0076/HAAC/01-2023/pl/P
La Russie intensifie sa répression contre les Témoins de Jéhovah : après les avoir qualifiés d’« organisation extrémiste », la justice ordonne la confiscation de 123 biens immobiliers, dont des lieux de culte et des centres administratifs, au profit de l’État. Cette décision s’inscrit dans une politique de liquidation totale de leurs entités juridiques.
En avril 2017, la Cour suprême russe a dissous les 395 entités légales des Témoins de Jéhovah, les assimilant à une organisation extrémiste.

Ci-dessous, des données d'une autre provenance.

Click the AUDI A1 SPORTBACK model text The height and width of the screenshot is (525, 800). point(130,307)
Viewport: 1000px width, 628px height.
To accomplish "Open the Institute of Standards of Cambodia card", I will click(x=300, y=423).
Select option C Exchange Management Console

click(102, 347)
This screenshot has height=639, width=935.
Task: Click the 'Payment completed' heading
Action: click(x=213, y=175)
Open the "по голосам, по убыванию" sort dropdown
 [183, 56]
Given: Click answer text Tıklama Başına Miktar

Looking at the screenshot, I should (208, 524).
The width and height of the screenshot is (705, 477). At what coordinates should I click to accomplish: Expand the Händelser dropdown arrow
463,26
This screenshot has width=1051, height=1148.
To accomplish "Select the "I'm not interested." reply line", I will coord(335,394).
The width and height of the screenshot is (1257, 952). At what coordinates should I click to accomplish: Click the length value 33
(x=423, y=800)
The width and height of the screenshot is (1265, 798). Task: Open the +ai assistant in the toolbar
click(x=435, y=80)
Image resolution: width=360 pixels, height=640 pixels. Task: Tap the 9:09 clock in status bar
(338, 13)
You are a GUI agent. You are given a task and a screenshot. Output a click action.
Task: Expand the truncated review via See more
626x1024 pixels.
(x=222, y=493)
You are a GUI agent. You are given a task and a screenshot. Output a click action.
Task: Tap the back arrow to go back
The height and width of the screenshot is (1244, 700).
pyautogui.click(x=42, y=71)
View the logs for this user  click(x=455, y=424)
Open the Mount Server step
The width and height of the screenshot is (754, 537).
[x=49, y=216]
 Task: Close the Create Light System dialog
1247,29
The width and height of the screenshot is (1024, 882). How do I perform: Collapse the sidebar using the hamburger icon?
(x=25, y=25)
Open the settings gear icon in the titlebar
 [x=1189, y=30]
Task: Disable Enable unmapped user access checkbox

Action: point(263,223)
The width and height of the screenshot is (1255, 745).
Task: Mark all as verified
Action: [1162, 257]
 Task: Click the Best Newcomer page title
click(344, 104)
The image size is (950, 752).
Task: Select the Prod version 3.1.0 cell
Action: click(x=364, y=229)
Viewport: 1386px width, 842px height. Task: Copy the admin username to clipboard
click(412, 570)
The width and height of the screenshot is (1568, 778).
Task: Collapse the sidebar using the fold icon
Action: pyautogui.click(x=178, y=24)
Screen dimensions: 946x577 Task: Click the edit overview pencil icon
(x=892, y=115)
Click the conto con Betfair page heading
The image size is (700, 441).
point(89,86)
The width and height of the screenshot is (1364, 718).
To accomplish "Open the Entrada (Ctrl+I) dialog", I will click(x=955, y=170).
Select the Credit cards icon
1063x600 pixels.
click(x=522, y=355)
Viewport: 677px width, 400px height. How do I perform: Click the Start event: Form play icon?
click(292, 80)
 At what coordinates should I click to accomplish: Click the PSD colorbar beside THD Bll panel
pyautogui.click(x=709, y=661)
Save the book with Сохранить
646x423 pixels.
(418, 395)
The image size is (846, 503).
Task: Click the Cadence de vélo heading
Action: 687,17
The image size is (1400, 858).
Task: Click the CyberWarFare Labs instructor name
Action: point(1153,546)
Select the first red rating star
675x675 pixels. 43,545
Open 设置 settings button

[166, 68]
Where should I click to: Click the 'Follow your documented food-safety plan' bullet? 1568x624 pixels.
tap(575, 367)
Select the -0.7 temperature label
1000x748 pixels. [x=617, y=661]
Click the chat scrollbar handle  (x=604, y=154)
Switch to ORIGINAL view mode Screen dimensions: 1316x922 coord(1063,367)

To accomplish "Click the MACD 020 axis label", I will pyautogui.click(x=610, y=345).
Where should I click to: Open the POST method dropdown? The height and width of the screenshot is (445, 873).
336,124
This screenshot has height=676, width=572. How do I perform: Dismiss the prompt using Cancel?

Depuis, les autorités multiplient les saisies et les arrestations. En 2026, la justice russe ordonne la confiscation de 123 biens immobiliers : 63 bâtiments résidentiels ou commerciaux, 60 terrains. La majorité de ces biens étaient utilisés comme Salles du Royaume (lieux de culte) ou centres administratifs.
Le Groupe de travail sur la détention arbitraire (WGAD) a dénoncé la répression, jugeant la détention de 26 Témoins de Jéhovah « arbitraire et discriminatoire » et demandant leur libération immédiate. Dans l’affaire Vilitkevich et al. v. Fédération de Russie, il a conclu que Moscou violait les articles 9, 18, 26 et 27 du Pacte international relatif aux droits civils et politiques, notamment la liberté de religion et la protection des minorités.
La saisie prive les fidèles de leurs lieux de culte et de rassemblement. Plus de 2 300 domiciles ont été perquisitionnés depuis 2017, et plus de 530 fidèles ont été emprisonnés pour leurs activités religieuses pacifiques.
Cas emblématiques : Anna Safronova (Astrakhan) purge une peine de six ans, la plus longue infligée à une femme depuis 2017. Andrey Vlasov (Prokopyevsk), condamné à sept ans, souffre de graves problèmes de santé mais reste détenu.
Cette confiscation illustre une stratégie systématique d’éradication des Témoins de Jéhovah en Russie, combinant liquidation juridique, saisie patrimoniale et détention arbitraire. Elle place Moscou en contradiction directe avec ses engagements internationaux en matière de droits humains. Pour les observateurs, il s’agit d’un signal inquiétant : la Russie ne se contente plus de criminaliser la pratique religieuse ; elle vise désormais à effacer toute infrastructure matérielle de cette communauté.